The embeddings correctly group occupations by their skill similarity: tech roles, healthcare roles, and business/management roles.

Use Case 3: AI-Powered Career Analysis

Use foundry_chat() to analyze occupational data and provide career guidance.

Summarizing Occupation Requirements

# Gather comprehensive data for an occupation
occupation_code <- "15-1252.00"  # Software Developers

occ_info <- onet_occupation(occupation_code)
occ_skills <- onet_skills(occupation_code)
occ_knowledge <- onet_knowledge(occupation_code)
occ_tasks <- onet_tasks(occupation_code)
occ_education <- onet_education(occupation_code)

# Format data for the LLM
occupation_data <- paste(
  "Occupation:", occ_info$title,
  "\n\nDescription:", occ_info$description,
  "\n\nTop Skills (by importance):",
  occ_skills %>%
    filter(scale_id == "IM") %>%
    arrange(desc(data_value)) %>%
    head(10) %>%
    pull(element_name) %>%
    paste(collapse = ", "),
  "\n\nTop Knowledge Areas:",
  occ_knowledge %>%
    filter(scale_id == "IM") %>%
    arrange(desc(data_value)) %>%
    head(10) %>%
    pull(element_name) %>%
    paste(collapse = ", "),
  "\n\nSample Tasks:",
  occ_tasks %>%
    head(5) %>%
    pull(task) %>%
    paste(collapse = "; "),
  "\n\nEducation Requirements:",
  occ_education %>%
    arrange(desc(data_value)) %>%
    head(3) %>%
    mutate(info = paste(category, "-", data_value, "%")) %>%
    pull(info) %>%
    paste(collapse = ", ")
)

# Ask the LLM to provide career guidance
response <- foundry_chat(
  prompt = occupation_data,
  system = "You are a career counselor.

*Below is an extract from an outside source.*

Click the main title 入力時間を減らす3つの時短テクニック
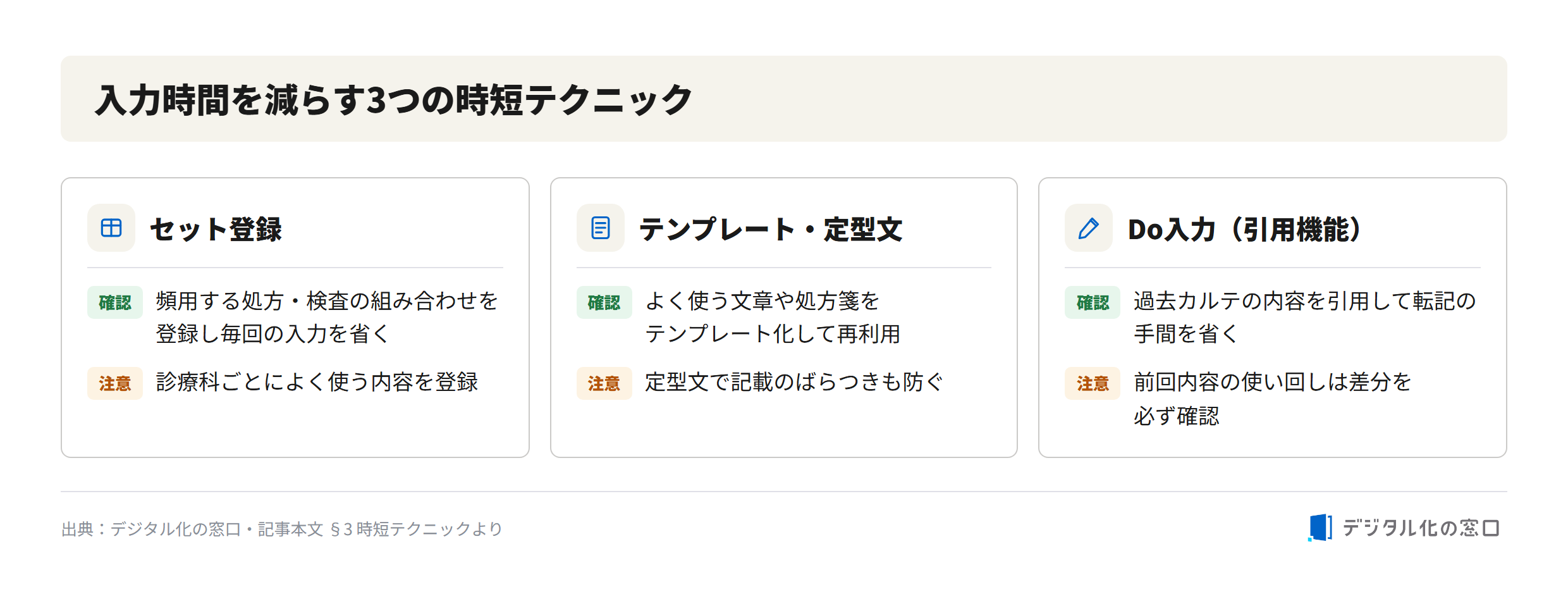 point(394,100)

Based on the occupation data provided,
  give a brief summary suitable for someone considering this career. Include:
  1. What the job involves day-to-day
  2. Key skills to develop
  3. Typical education path
  4. Career outlook and growth potential
  Keep your response concise (under 200 words).",
  model = "gpt-4o-mini"
)

cat(response$content)
#> Software Developers create applications and systems that power our digital world.
#> Day-to-day, you'll analyze user needs, design software solutions, write and test
#> code, and collaborate with teams to deliver quality products.
#>
#> Key skills to develop include programming (multiple languages), critical thinking,
#> complex problem solving, and strong communication abilities. You'll also need
#> solid foundations in computers and electronics, mathematics, and engineering
#> principles.
#>
#> Most positions require a bachelor's degree in Computer Science, Software
#> Engineering, or a related field, though some roles accept candidates with
#> coding bootcamp certificates and strong portfolios.
#>
#> The career outlook is excellent, with continued demand driven by expanding
#> technology needs across all industries. Opportunities for advancement include
#> senior developer, architect, and management positions.

Comparing Two Occupations

# Gather data for two occupations to compare
compare_occupations <- function(code1, code2) {
  occ1 <- onet_occupation(code1)
  occ2 <- onet_occupation(code2)

  skills1 <- onet_skills(code1) %>%
    filter(scale_id == "IM") %>%
    arrange(desc(data_value)) %>%
    head(10)

  skills2 <- onet_skills(code2) %>%
    filter(scale_id == "IM") %>%
    arrange(desc(data_value)) %>%
    head(10)

  comparison_data <- paste(
    "Occupation 1:", occ1$title,
    "\nDescription:", occ1$description,
    "\nTop Skills:", paste(skills1$element_name, collapse = ", "),
    "\n\nOccupation 2:", occ2$title,
    "\nDescription:", occ2$description,
    "\nTop Skills:", paste(skills2$element_name, collapse = ", ")
  )

  response <- foundry_chat(
    prompt = comparison_data,
    system = "You are a career advisor. Compare these two occupations:
    1. Highlight similarities and differences
    2. Identify transferable skills between them
    3. Suggest which type of person might prefer each
    Be concise and practical.",
    model = "gpt-4o-mini"
  )

  response$content
}

# Compare Data Scientist vs Software Developer
comparison <- compare_occupations("15-2051.00", "15-1252.00")
cat(comparison)

Use Case 4: Finding Career Transition Paths

Identify occupations that share skills with a current role, suggesting potential career transitions.

# Current occupation
current_code <- "15-1252.00"  # Software Developers
current_skills <- onet_skills(current_code) %>%
  filter(scale_id == "IM") %>%
  arrange(desc(data_value)) %>%
  head(15)

# Create a skill-based query
skill_query <- paste(
  "Professional with expertise in:",
  paste(current_skills$element_name, collapse = ", ")
)

# Embed the skill query
skill_embedding <- foundry_embed(skill_query, model = "text-embedding-3-small")
skill_vec <- skill_embedding$embedding[[1]]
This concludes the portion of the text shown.